Think of TESS, then, as a spotter mission. In a backgrounder from the Kavli Institute for Astrophysics and Space Research (MIT), George Ricker discussed TESS’s role in finding targets that are suited for follow-up through optical and infrared telescopes. Ricker is interested in multi-planet systems that can be studied when one or more of the planets transit the host star. Their gravitational interactions cause slight changes by accelerating or decelerating these worlds in the course of their orbits, with even small planets that we can’t detect affecting the transit time of larger planets in the system. TESS should help here:

Measuring transit time variations is particularly important because if you find a large Neptune- or Saturn-sized planet that appears to be tugged a little bit, you can make an estimate of how massive the planet is that is actually doing the tugging. Measuring transit time variations, which is a technique enabled by Kepler data, is a bit like successively unnesting a Russian matryoshka doll – you go a few layers down and you can find smaller and smaller planets in the system. That’s one of the things that doing transit time variations, during the TESS mission, will enable us to do.

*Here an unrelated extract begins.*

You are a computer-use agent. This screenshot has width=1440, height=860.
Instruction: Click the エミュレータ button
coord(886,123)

The TESS team calculates that their observatory could detect as many as 2700 planets, including perhaps hundreds of Earth-sized worlds. Ricker notes that while the passage of the Earth in front of the Sun as viewed from outside our Solar System would dim the light of our star by about 85 parts in a million, TESS will be sensitive to drops of roughly 40 parts in a million. The observatory will be studying approximately two million stars brighter than 12th magnitude, and that includes red dwarfs relatively near the Sun, targets to which the TESS researchers will be paying particular attention. Ricker again:

What we envision is that after two years we will complete a census of all the transiting extrasolar planets in the sky that have a period of less than about a month. This will be particularly valuable for studying the small M stars that are so abundant in our galaxy. We will have a good sample of planet periods extending out to about a year, and this will cover a wide variety of solar types – from stars that are hotter than the sun to stars that are a lot colder than the sun, and for which the habitable zones range from small distances from the stars to large distances from the stars.

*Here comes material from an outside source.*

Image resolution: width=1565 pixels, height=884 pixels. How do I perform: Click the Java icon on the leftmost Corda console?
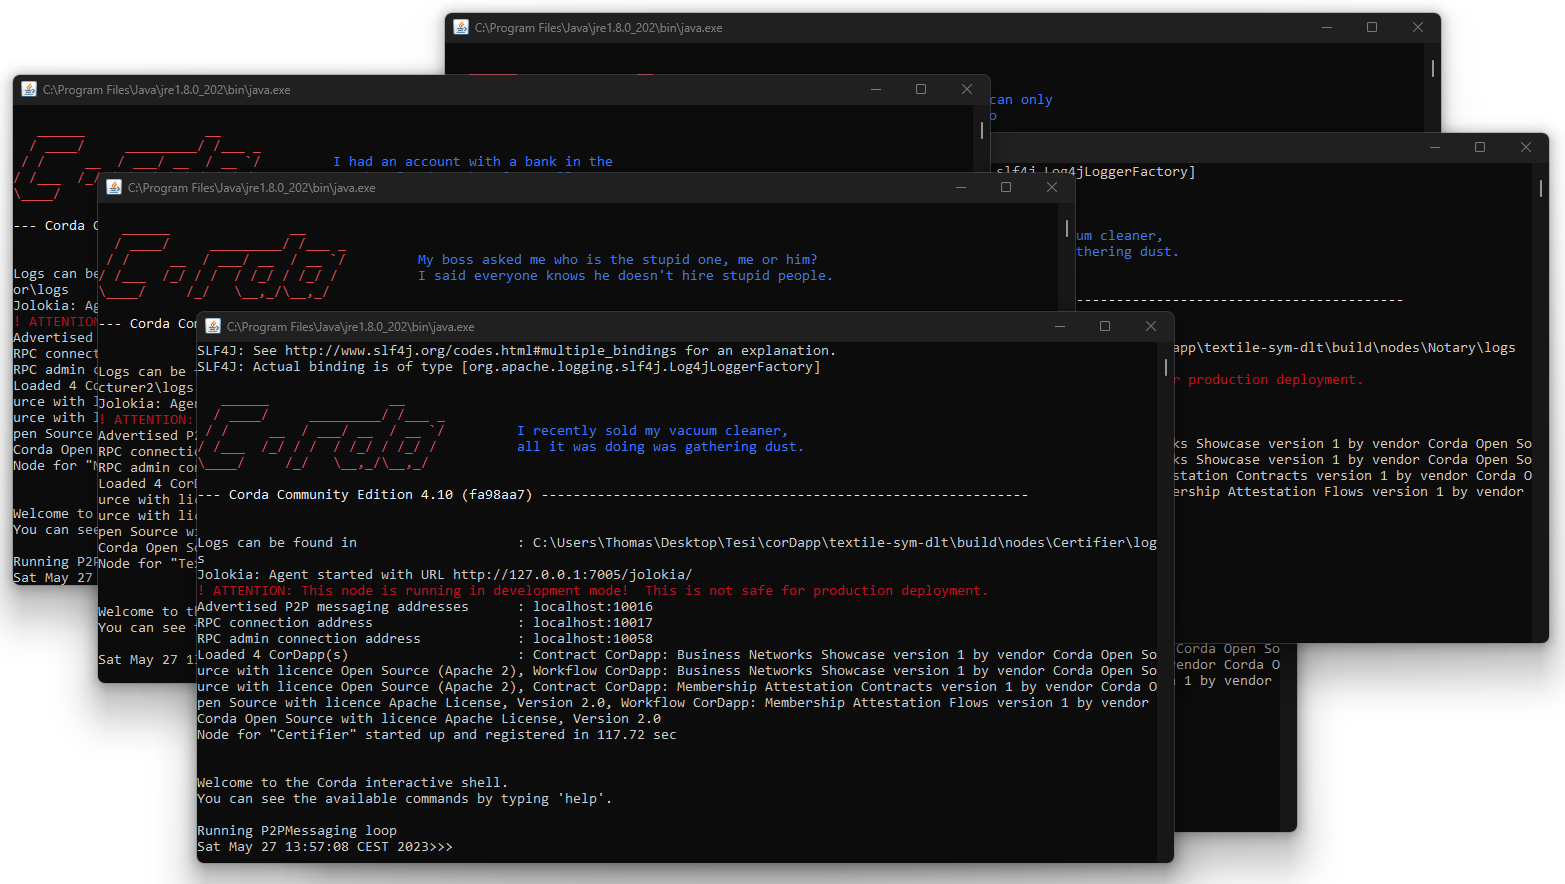coord(27,89)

All of that should be enough to provide the James Webb Space Telescope with plenty of targets, and offer a solid follow-up list to Earth-based observatories. Scheduled for launch in 2017, TESS was conceived from the ground up with the philosophy of using components from the commercial semiconductor industry that can be modified to work in space, with the CCDs onboard manufactured at MIT. Using components from the commercial sector rather than developing all instruments in-house keeps the costs down, achieving a launch slot for TESS when other missions have fallen victim to the budget ax. TESS is scheduled to fly in 2017 aboard an Orbital Sciences Pegasus XL rocket released from a Lockheed L-1011 aircraft.